Records contained in a dataset
━━━━━━━━

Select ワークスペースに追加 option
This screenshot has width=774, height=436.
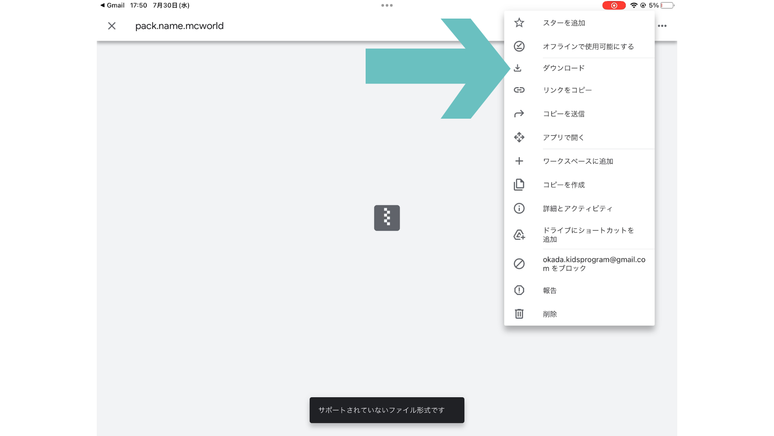pyautogui.click(x=578, y=161)
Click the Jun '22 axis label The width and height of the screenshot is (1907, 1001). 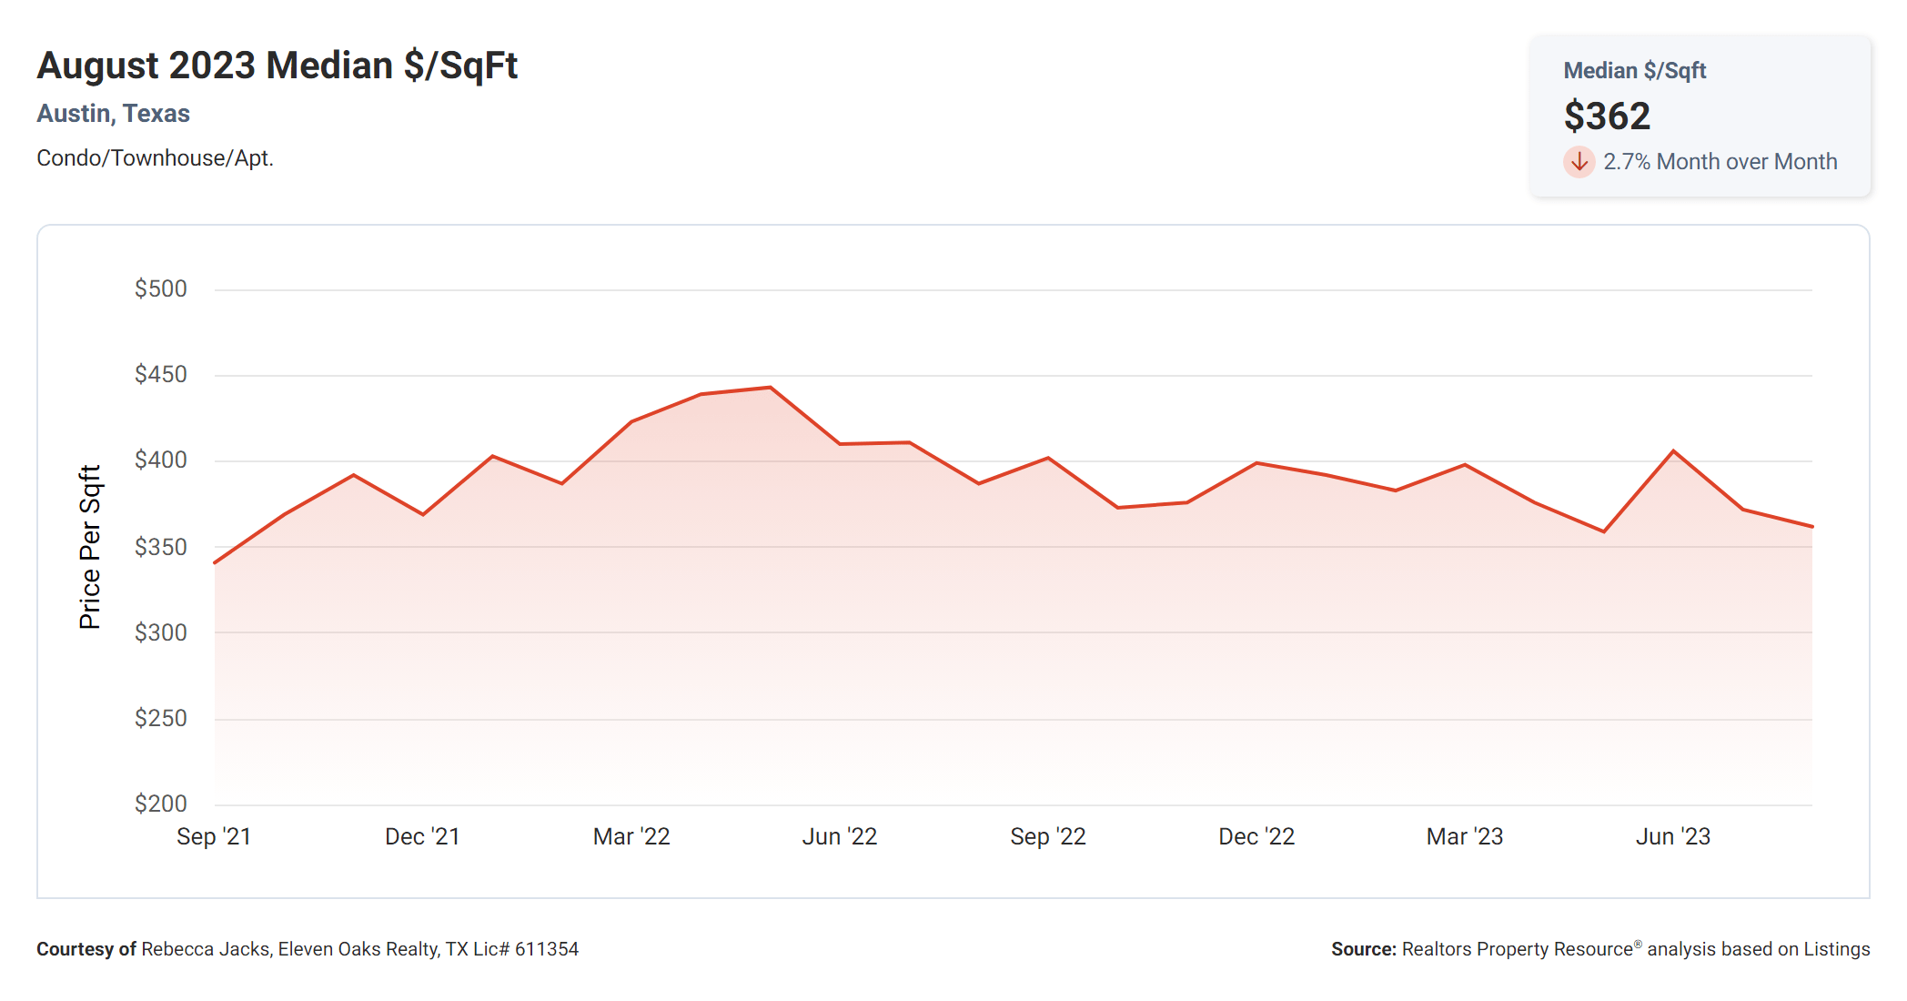tap(839, 836)
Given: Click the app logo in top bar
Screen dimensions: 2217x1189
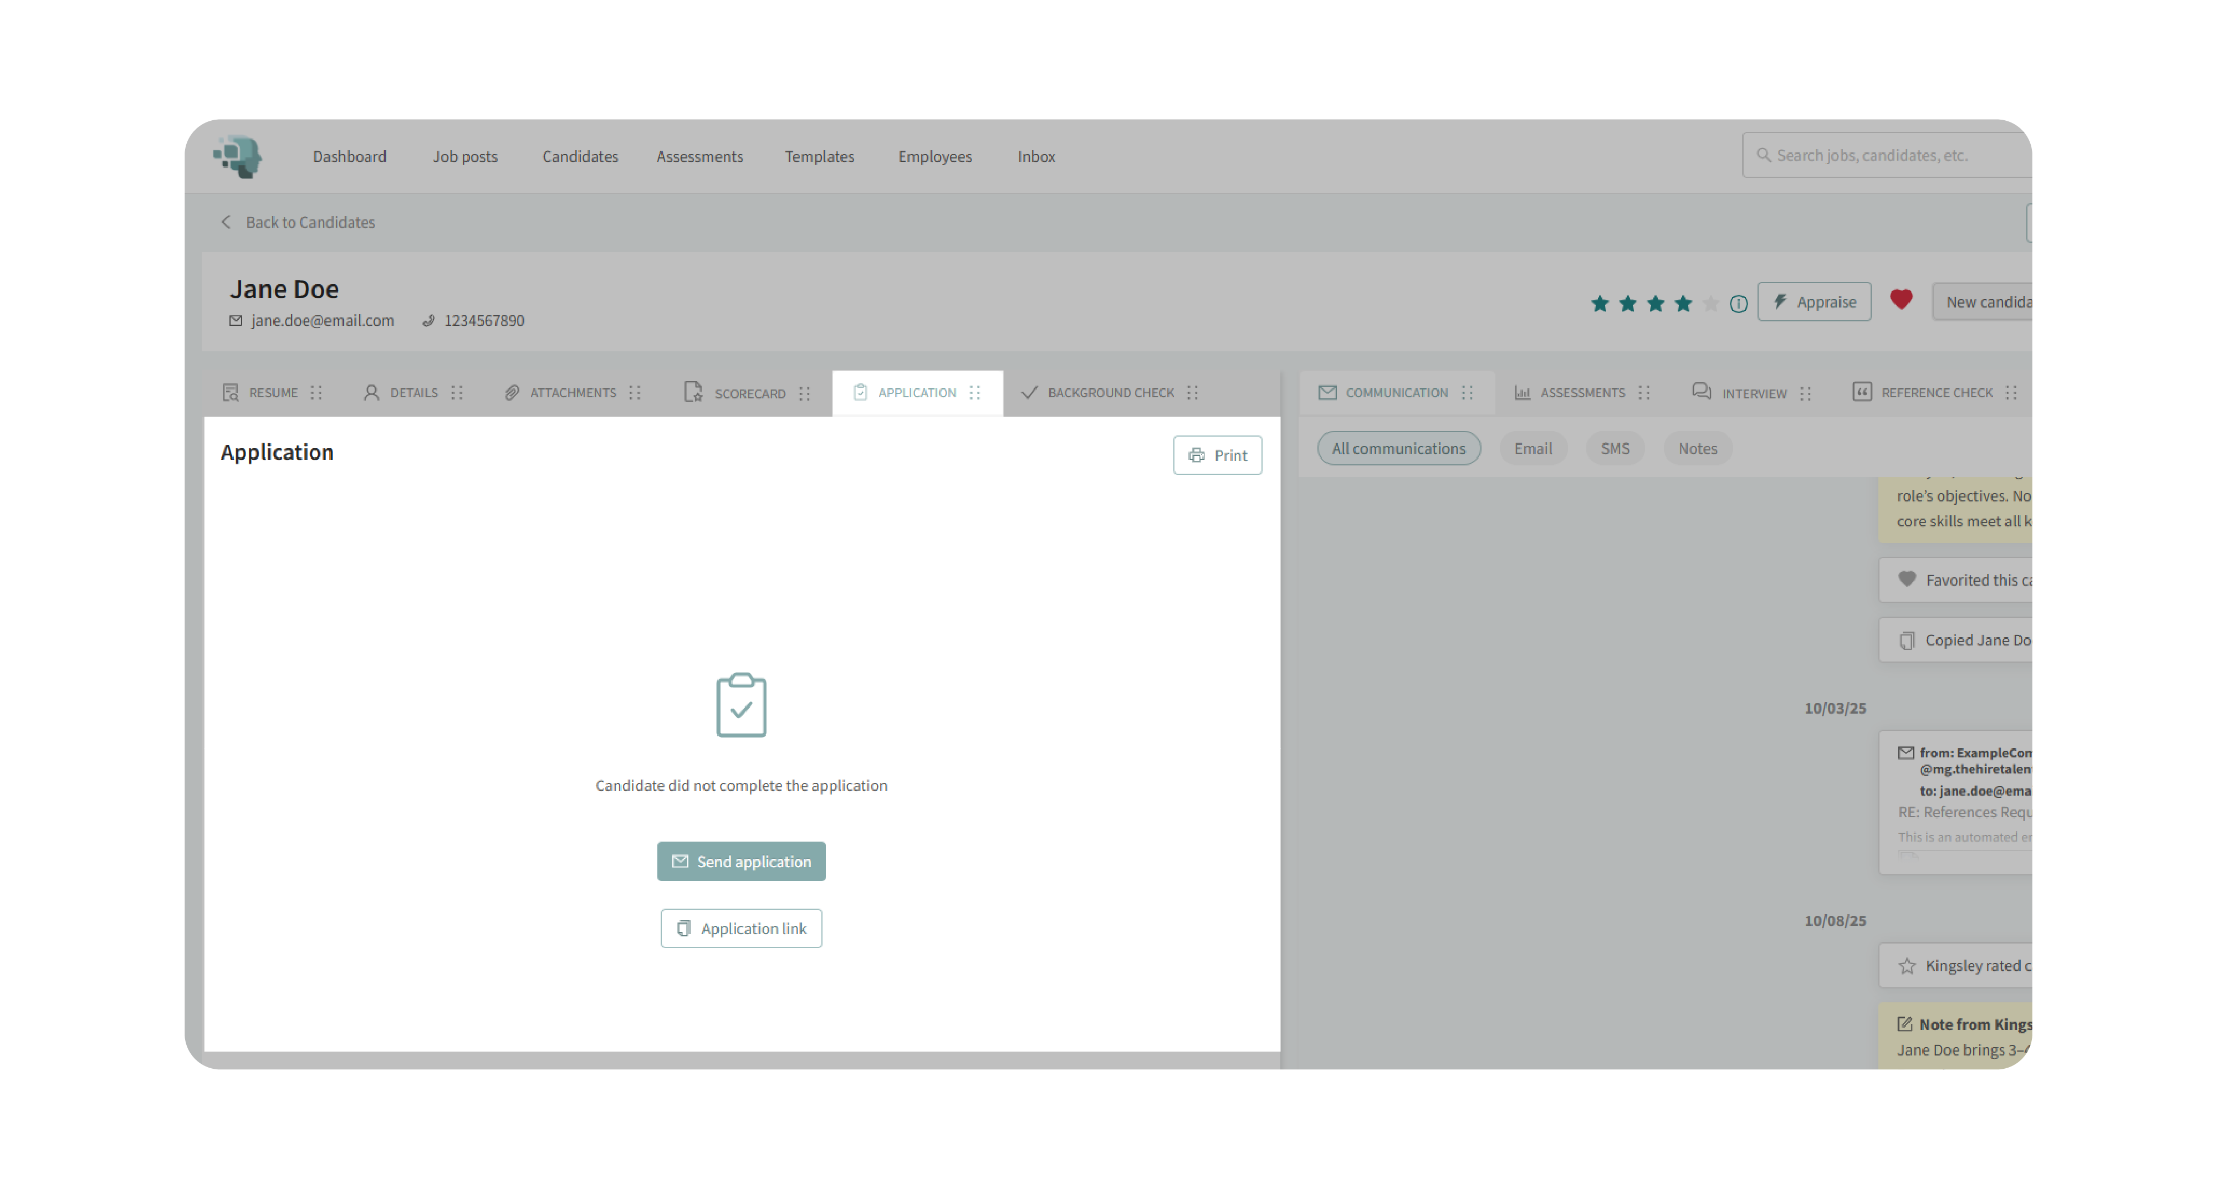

━━━━━━━━

**Task statement**
Repeat exactly the lines above, starting at the one that contains "Given: Click the app logo in top bar" and stopping at the last line of the entries, and leave out the pictures.

**Solution for this problem**
Given: Click the app logo in top bar
Screen dimensions: 2217x1189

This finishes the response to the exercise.